The 2013 season marked the third season of Century’s young baseball program. However, that didn’t intimidate or deter Dettman.
“I came over, visited Century and liked everything about it. I looked up Dwight (Kotila) and knew he had a really good reputation with previous teams and had a lot of success with them,” Dettman said. “I talked to Randy (Briesacher), our pitching coach, and knew he knew his stuff because he was a scout and had played professional baseball himself.”
Dettman said he has seen the team grow throughout the course of the season and that supporting each other has been key to their success.
“I feel like at first we were a little bumpy all around. I mean the first couple of games we had in the Metrodome in Minnesota, they weren’t our greatest to say the least,” Dettman said. “But it was definitely something that helped us see what we had to fix and really focus on. Every guy has put in so much work and really leaned on each other. If it’s not one guy, then another guy will step up and help him out so it’s really cool.”

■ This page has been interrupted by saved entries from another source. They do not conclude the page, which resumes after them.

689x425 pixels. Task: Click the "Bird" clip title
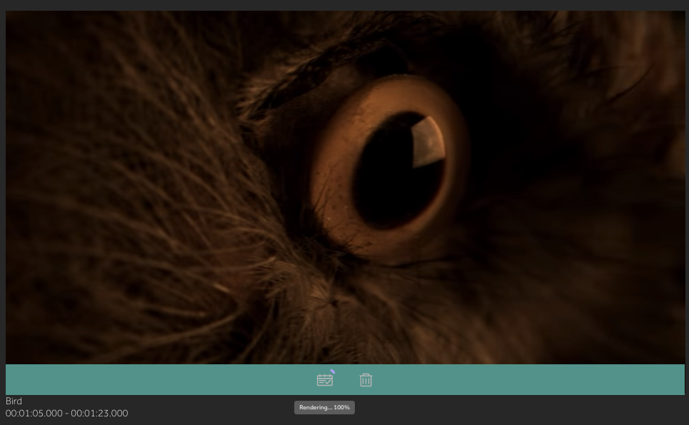point(14,401)
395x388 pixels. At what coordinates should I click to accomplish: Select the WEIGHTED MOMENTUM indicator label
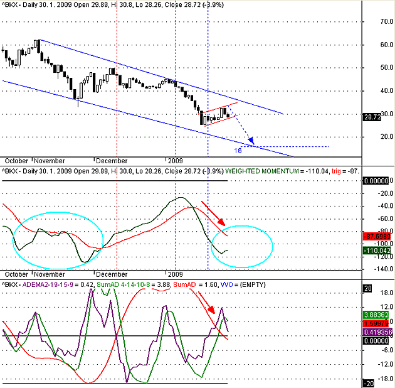click(261, 171)
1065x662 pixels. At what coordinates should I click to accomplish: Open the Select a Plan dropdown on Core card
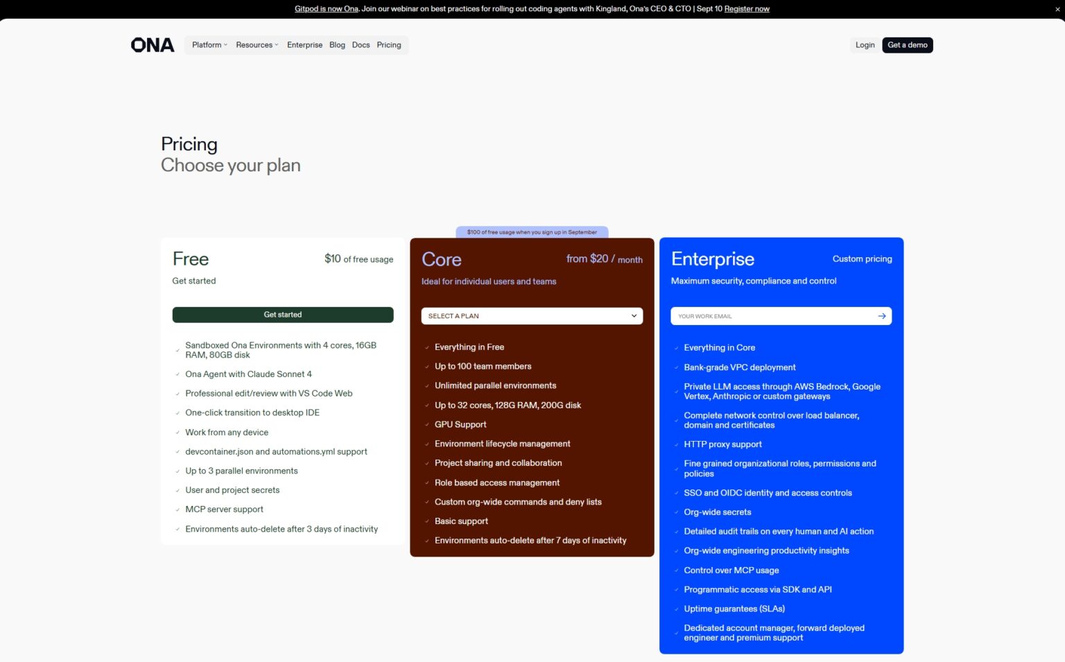(x=531, y=315)
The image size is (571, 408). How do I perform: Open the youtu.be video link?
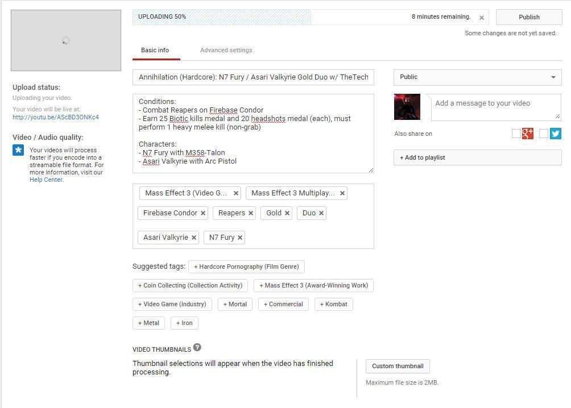(56, 117)
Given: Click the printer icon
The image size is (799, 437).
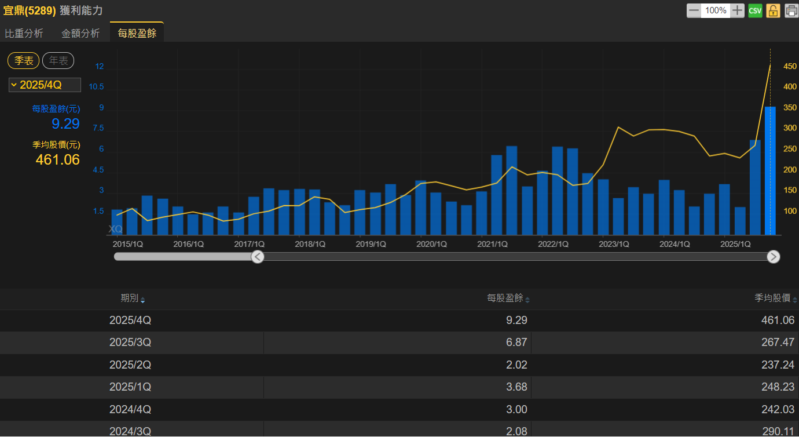Looking at the screenshot, I should pyautogui.click(x=791, y=10).
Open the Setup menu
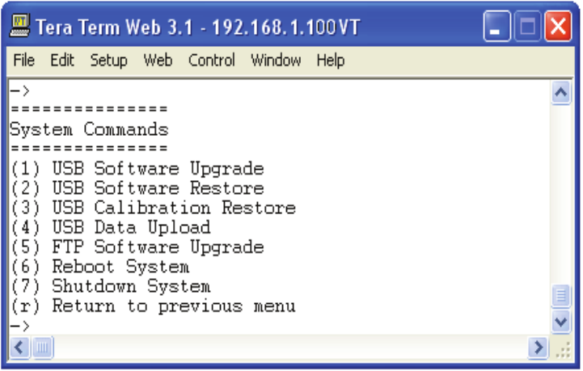The height and width of the screenshot is (371, 583). [108, 61]
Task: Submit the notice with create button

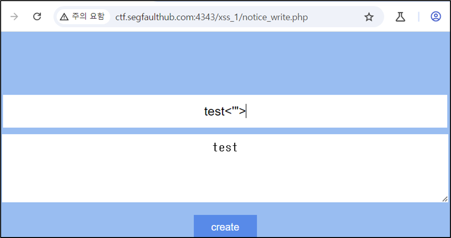Action: [x=225, y=227]
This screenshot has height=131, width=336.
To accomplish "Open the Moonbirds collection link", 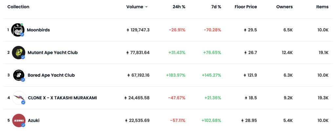I will click(x=38, y=30).
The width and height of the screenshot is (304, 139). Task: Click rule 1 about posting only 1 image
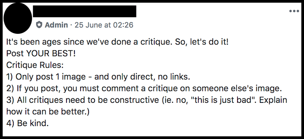click(x=98, y=77)
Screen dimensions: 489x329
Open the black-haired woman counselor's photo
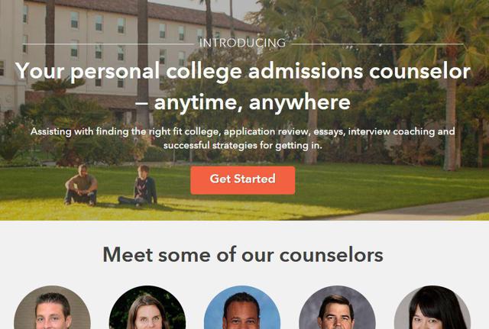(x=432, y=307)
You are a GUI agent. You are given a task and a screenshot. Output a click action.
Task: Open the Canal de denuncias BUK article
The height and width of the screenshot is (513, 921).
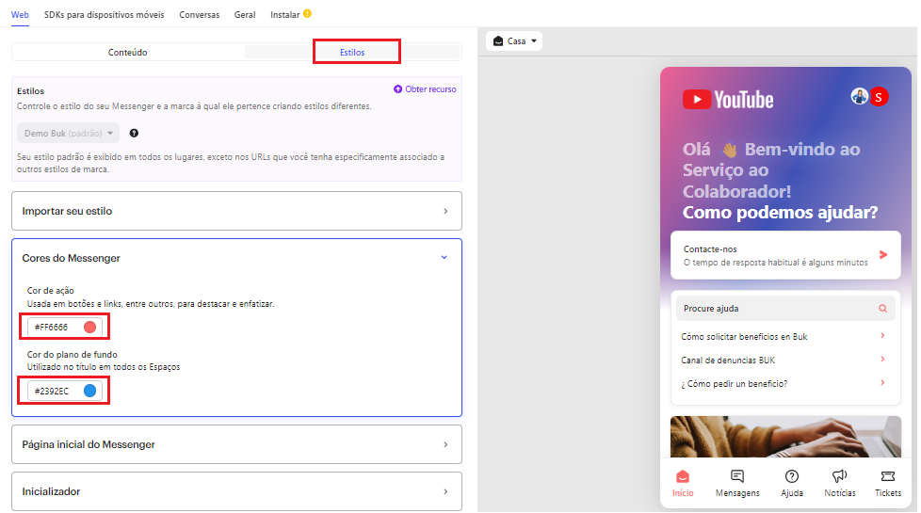tap(728, 361)
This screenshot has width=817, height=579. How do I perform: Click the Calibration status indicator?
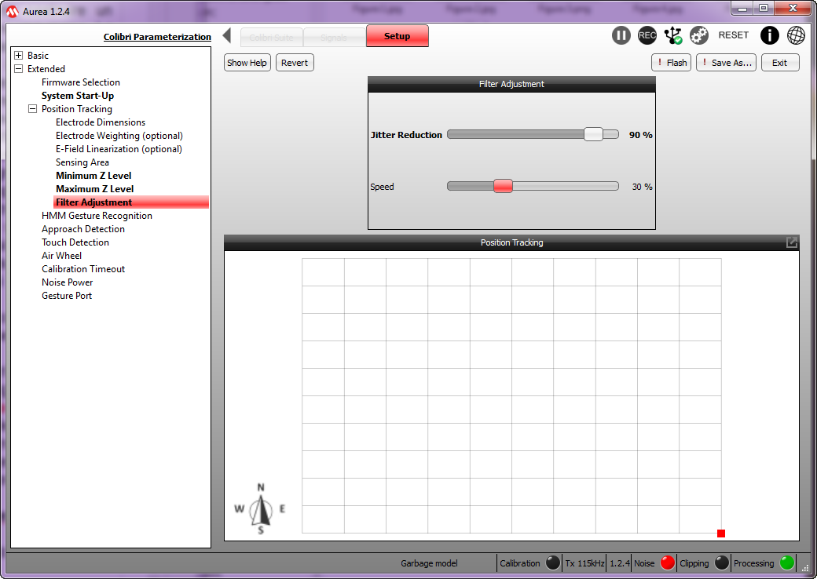553,563
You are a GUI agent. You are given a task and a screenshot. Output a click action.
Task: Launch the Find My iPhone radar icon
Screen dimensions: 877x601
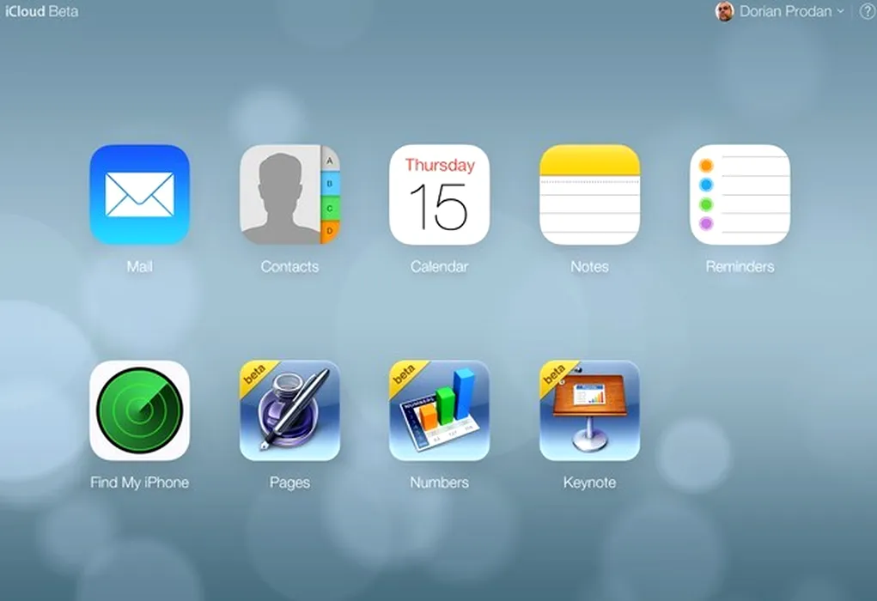tap(139, 410)
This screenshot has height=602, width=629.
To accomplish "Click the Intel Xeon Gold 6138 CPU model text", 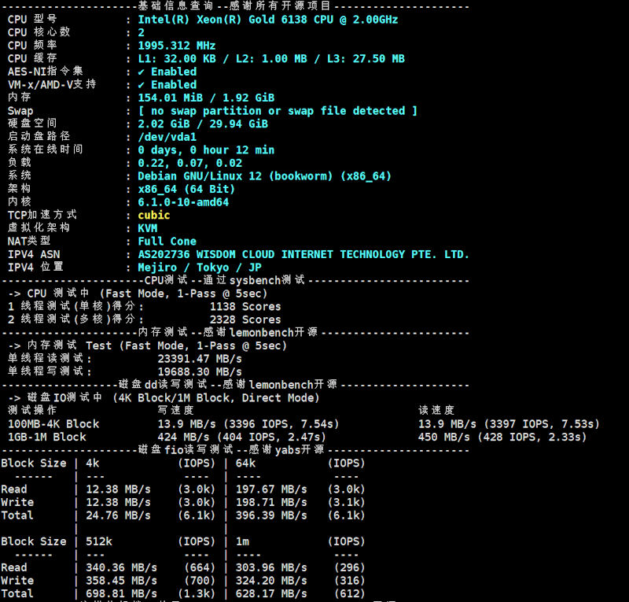I will click(x=267, y=20).
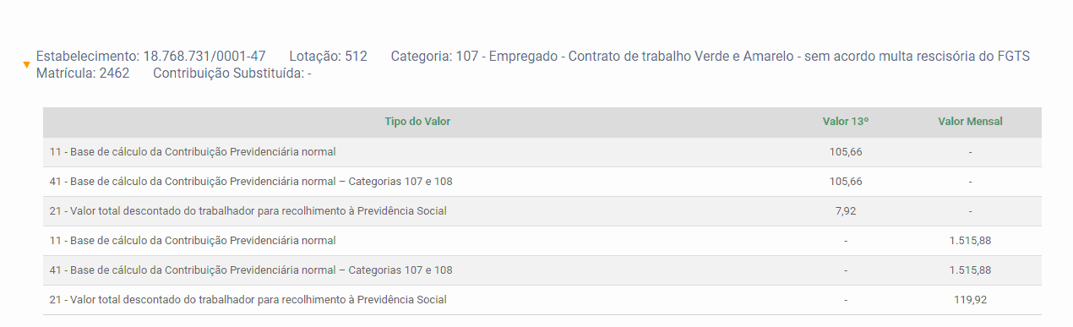Image resolution: width=1073 pixels, height=327 pixels.
Task: Click the 1.515,88 value in last row 41
Action: coord(970,270)
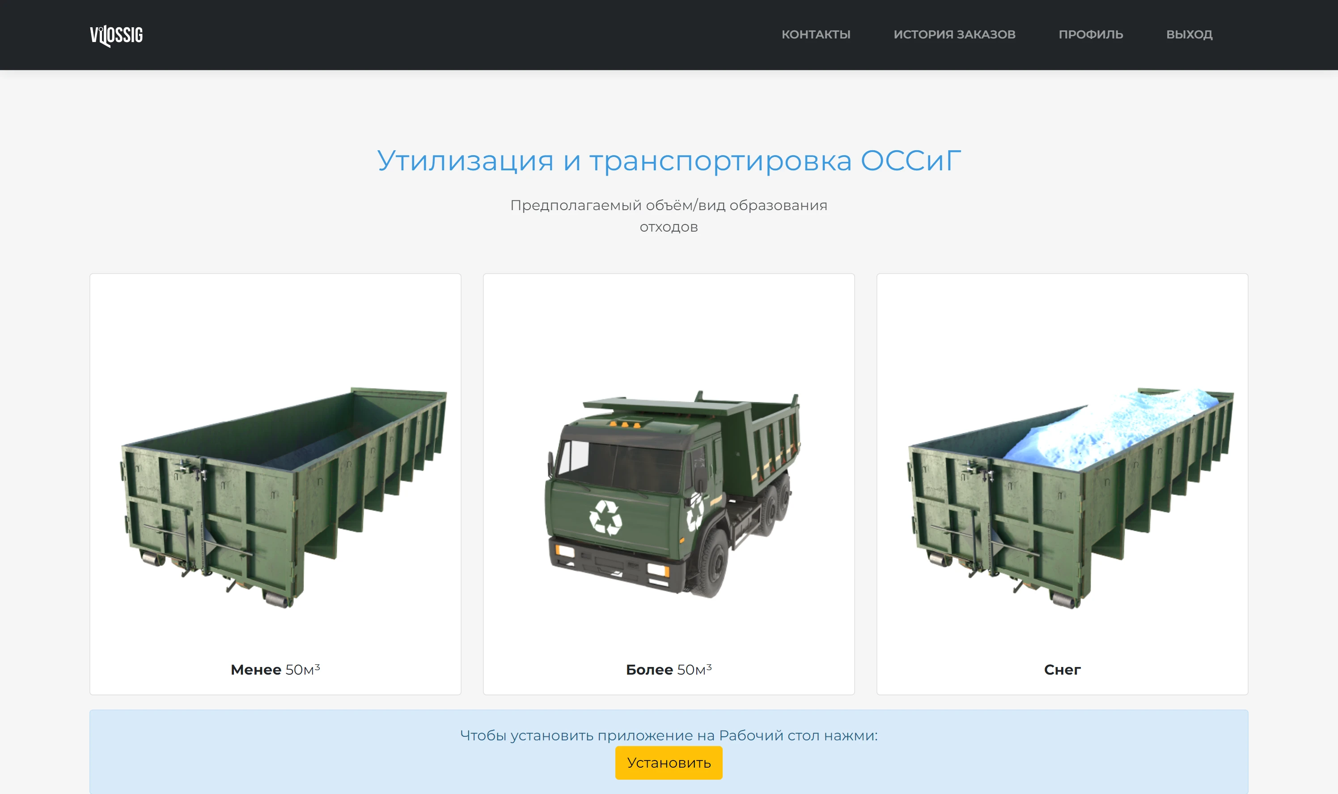The width and height of the screenshot is (1338, 794).
Task: Click the yellow Установить button
Action: pyautogui.click(x=668, y=762)
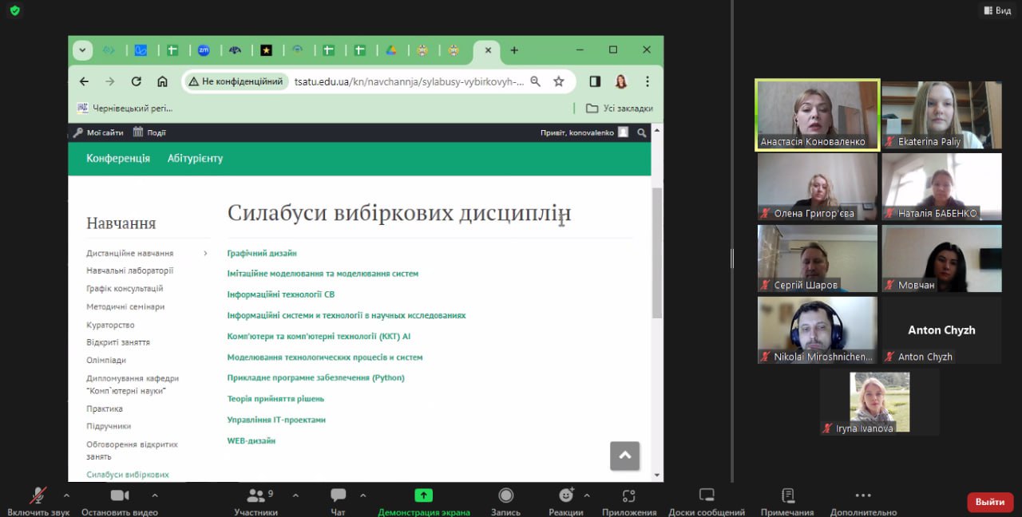Toggle the Chrome side panel

point(595,81)
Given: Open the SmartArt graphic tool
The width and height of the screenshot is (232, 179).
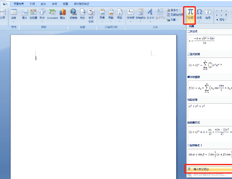Looking at the screenshot, I should (x=52, y=14).
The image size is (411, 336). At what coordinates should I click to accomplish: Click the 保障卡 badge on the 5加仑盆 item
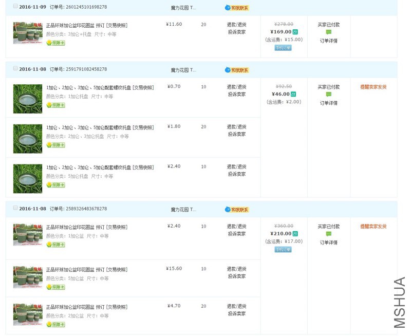(x=56, y=287)
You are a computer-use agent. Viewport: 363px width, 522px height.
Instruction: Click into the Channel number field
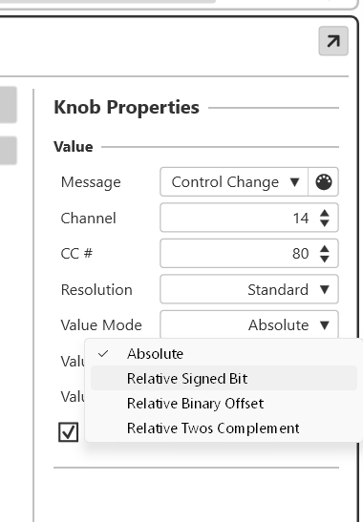238,218
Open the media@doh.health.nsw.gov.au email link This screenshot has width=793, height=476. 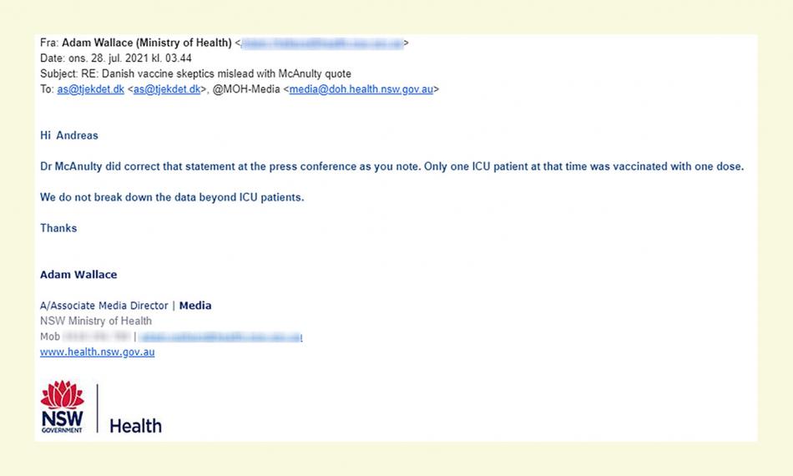point(361,89)
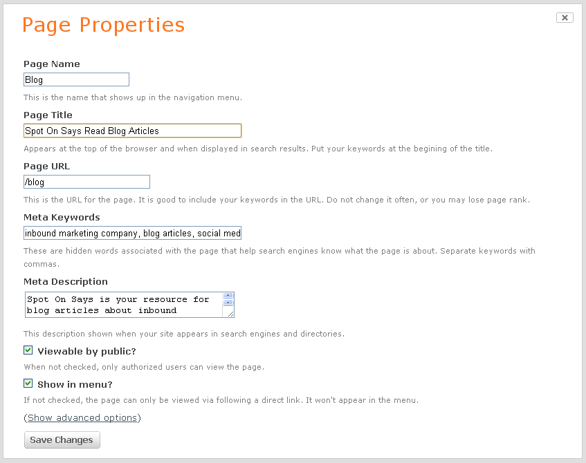Click the Meta Description textarea resize grip
The width and height of the screenshot is (586, 463).
tap(230, 314)
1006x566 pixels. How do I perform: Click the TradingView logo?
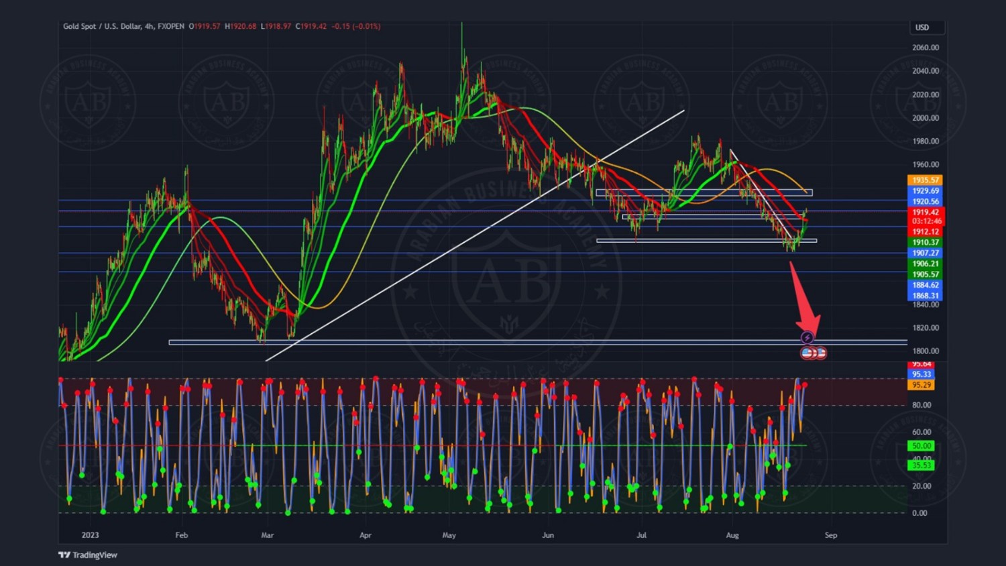[x=64, y=555]
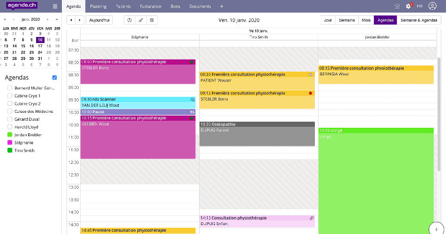
Task: Open the mail envelope icon
Action: pos(397,7)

Head baseball coach Dwight Kotila has seen success through coaching several winning teams. He took Riverland Community College to the NJCAA World Series in 1998 and led Ridgewater College to six different world series tournaments finishing as the national runner-up in 2005. He said he thinks this team has the potential to go all the way.
“In my 16 years of doing this, this is the deepest team I’ve ever had and I’ve been to the World Series eight times,” Kotila said. “I couldn’t ask for better guys.”
Despite the optimism, Kotila said he knows the road ahead won’t be easy.
“I can’t even think about a national championship right now,” Kotila said. “We’ll have to beat Gloucester twice which is going to be tough because they’re a really good team.
Dettman agreed saying although it will be tough, he thinks they have a chance.
“It’s what everybody works for and it would be a crazy experience,” Dettman said. “Gloucester is a good team. I think we have a chance to show them what we can do and hopefully a national championship can be a possibility.”